SMEV calls upon National Green Tribunal to support Green tax on petrol two-wheelers

SMEV says it is a matter of time early E2W makers shut shop due to lack of working capital, loss of investor and bank support, delay in production timelines and a rapidly vanishing distribution network.

Air pollution in Delhi

The Society of Manufacturers of Electric Vehicles (SMEV), the apex body representing the electric vehicle industry in India has now petitioned the National Green Tribunal (NGT) expressing concerns about the revision in FAME 2 subsidies for electric two-wheelers by the Ministry of Heavy Industries (MHI).

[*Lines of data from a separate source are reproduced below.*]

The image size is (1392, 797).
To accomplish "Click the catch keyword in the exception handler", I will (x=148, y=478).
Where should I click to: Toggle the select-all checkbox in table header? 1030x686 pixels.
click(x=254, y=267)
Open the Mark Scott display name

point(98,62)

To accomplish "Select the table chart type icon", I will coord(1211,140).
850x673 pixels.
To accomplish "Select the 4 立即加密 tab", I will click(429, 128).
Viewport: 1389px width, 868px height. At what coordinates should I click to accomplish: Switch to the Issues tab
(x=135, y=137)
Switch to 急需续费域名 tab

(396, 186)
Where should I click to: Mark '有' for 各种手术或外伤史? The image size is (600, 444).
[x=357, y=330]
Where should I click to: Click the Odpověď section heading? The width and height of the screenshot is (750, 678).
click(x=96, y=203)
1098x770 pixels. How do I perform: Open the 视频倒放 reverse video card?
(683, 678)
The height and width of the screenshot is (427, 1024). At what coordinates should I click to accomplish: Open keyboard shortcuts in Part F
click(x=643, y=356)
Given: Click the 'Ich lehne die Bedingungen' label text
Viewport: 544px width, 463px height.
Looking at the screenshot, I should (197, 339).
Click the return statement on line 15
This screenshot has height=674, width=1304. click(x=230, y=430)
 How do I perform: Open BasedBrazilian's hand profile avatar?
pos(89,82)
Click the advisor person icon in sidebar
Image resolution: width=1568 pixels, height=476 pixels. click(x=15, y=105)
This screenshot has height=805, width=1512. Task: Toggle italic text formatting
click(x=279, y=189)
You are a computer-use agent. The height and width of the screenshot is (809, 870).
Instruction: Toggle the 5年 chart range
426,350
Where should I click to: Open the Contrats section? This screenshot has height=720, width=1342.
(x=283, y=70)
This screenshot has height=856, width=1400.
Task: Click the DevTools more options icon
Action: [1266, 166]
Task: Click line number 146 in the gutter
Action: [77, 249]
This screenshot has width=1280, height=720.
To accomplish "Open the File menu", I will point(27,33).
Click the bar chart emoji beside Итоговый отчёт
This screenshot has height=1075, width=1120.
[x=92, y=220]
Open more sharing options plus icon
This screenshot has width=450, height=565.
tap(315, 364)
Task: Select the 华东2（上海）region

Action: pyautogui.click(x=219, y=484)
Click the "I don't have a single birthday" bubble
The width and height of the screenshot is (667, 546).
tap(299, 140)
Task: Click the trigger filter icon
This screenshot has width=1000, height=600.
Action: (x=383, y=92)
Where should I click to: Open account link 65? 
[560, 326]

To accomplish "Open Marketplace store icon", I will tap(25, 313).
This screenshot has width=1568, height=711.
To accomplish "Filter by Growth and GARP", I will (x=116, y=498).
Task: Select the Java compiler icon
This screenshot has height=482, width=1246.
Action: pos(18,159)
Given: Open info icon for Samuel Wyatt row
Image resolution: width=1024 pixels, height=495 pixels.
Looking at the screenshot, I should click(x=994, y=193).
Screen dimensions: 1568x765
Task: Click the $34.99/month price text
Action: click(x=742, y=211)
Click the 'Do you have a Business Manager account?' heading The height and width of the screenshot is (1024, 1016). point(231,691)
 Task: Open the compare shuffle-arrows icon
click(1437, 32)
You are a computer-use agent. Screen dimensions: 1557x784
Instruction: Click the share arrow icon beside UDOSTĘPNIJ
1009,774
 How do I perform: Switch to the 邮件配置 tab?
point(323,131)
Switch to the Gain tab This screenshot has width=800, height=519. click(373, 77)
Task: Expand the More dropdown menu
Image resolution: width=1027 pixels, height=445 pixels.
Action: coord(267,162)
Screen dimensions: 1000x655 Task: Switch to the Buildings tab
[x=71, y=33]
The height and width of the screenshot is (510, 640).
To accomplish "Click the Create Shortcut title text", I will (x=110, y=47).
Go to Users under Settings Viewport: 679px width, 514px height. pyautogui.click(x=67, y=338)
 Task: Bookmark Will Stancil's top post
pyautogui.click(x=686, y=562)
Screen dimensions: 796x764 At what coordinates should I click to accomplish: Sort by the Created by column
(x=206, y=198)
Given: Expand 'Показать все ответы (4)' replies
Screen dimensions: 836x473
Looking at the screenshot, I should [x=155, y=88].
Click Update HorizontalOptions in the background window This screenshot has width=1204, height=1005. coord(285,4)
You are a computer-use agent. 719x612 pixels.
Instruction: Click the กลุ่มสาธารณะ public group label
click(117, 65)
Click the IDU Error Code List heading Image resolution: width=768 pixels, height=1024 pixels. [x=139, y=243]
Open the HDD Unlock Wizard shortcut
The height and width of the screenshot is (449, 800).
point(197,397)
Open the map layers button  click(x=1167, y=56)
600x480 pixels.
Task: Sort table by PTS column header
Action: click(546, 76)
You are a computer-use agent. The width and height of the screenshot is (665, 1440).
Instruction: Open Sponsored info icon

It says that this move is likely to disrupt India’s growth in the EV sector and consequently have a detrimental impact on the environmental and health indices of the country.

This move comes a week after SMEV had written to MHI to levy Green Tax on petrol two-wheelers that would encourage people to look at their electric counterpart. It had also asked for setting up of a Rs 3,000 crore Rehab fund for EV makers affected due by the stalling of FAME 2 subsidy.

The Ministry of Heavy Industries (MHI), assigned with the mandate to implement the FAME 2 programme in the country and specifically to induce mass transport shift towards E-mobility, has suddenly decided to cut down subsidies by 75 percent.

“It needs no emphasis to illustrate that this decision flies in the face of almost every expression of intent by the government to clean the air of pollutants, reduce pollution per se, reduce dependence on fossil fuels or carcinogenic by-products of such fuels. It also contravenes almost every international covenant that the government has become a signatory to. It also contradicts the efforts of the government to provide a fundamental right to breathe clean air and provide protect against health hazards caused by pollution,” the strong worded letter states.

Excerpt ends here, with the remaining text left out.